Lowering the amount of carbon dioxide in the atmosphere requires not only reducing emissions, we also need to capture and store the excess carbon that has already been emitted. In a perspective paper published September 21 in the journal Trends in Plant Science, a team of plant scientists suggests that arid lands such as deserts may be one answer to the carbon capture problem. The researchers propose using dry lands combined with specific plants and soils to create efficient carbon capture systems, providing a solution that does not compete with agricultural land.
The annual growth rate of the atmospheric carbon pool (blue arrow) is the difference between fossil fuel emissions (96 billion tonnes of carbon), land use change (12 billion tonnes of carbon), and the absorption of carbon by terrestrial (31 billion tonnes of carbon) and oceanic (29 billion tonnes of carbon) carbon pools. Only terrestrial carbon fluxes are shown here. Image source: Trends in Plant Science, Hirtetal.
The authors believe we can transform arid ecosystems into efficient carbon capture systems with improved soil health, increased photosynthetic efficiency, and increased root biomass by engineering the ideal combination of plants, soil microbes, and soil types to promote a naturally occurring biogeochemical process called the oxalate-carbonate pathway to create a subsurface carbon sink.

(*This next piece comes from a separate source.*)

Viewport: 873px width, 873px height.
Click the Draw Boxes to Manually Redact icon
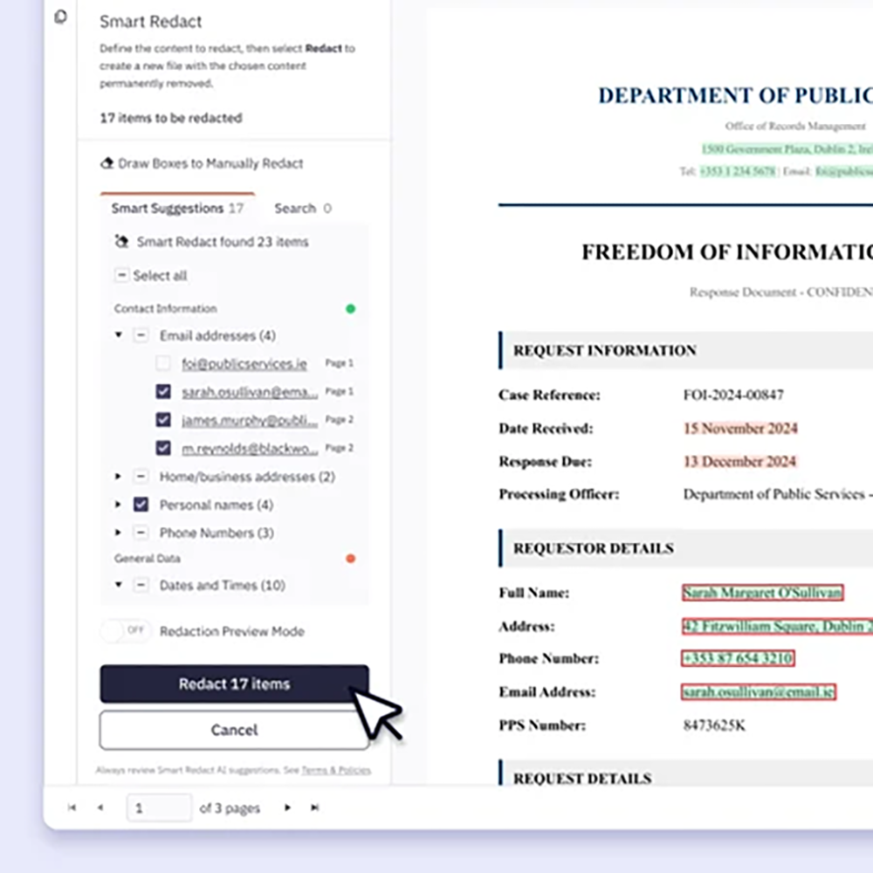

"Regreening deserts by restoring ecosystem functions, including carbon sequestration, should be the preferred approach," wrote the team, led by senior author Heribert Hitt, a plant scientist at King Abdullah University of Science and Technology. "The advantage of reclaiming arid areas for regreening and carbon sequestration is that they do not compete with land used for agriculture and food production."
The role of oxalate in carbon sequestration
This method takes advantage of drought-adapted plants' ability to produce oxalate—an ion containing carbon and oxygen that you may be familiar with if you're unfortunate enough to have kidney stones or gout. Some soil microorganisms use oxalate as their sole source of carbon and excrete carbonate molecules into the soil. Carbonates usually break down quickly, but if these plant-microbe systems are grown in alkaline and calcium-rich soil, the carbonates react with the calcium to form stable calcium carbonate precipitates.
Carbon naturally cycles between the atmosphere, oceans and terrestrial ecosystems, but human actions have led to the accumulation of excess carbon dioxide in the atmosphere. "...even if we are able to reduce CO2 emissions, the climate impacts of rising CO2 will remain irreversible for at least 1,000 years unless CO2 can be sequestered from the atmosphere," the researchers wrote.
Carbon capture from dry land versus trees
Trees are considered an ideal system for carbon capture, but afforestation directly competes with agriculture for arable land. In contrast, drylands cover about one-third of the land area but are not used for agriculture.
Currently, arid ecosystems support few plants, with water scarcity being the biggest limiting factor. However, some plants have adapted to life in drought by evolving different mechanisms to cope with water shortages and extreme temperatures. Some plants adapted to arid environments have specialized root systems that dig deep into the soil to tap hidden sources of water, while others use different forms of photosynthesis to minimize water loss during the hottest parts of the day. There are also plants, so-called "oxalate" plants, that produce large amounts of oxalate, which can be converted into water during times of drought. When oxalate plants grow under certain conditions, some of the carbon in these oxalates will be deposited underground as carbon deposits, and the authors hope to exploit this mechanism for carbon sequestration.
"Overall, in this form of carbon fixation, one in every sixteen photosynthetically fixed carbon atoms may be fixed into the carbonate," the authors write.
Expanding this naturally occurring biogeochemical process in arid regions could transform these currently unproductive and degraded ecosystems into carbon sinks, making soils and plants healthier, the authors say. They recommend starting with "fertility islands," small patches of regreened habitat from which plants and microorganisms can spread, forming a carpet of vegetation.
The authors estimate that these methods could significantly increase the amount of carbon sequestered by plants and soil in less than 10 years. However, they note that the success and speed of the proposed method will depend on the growth rate of the plants (which tend to be very slow under water-scarce conditions) and "... will also depend on the financial and political means to apply this technology in various arid countries".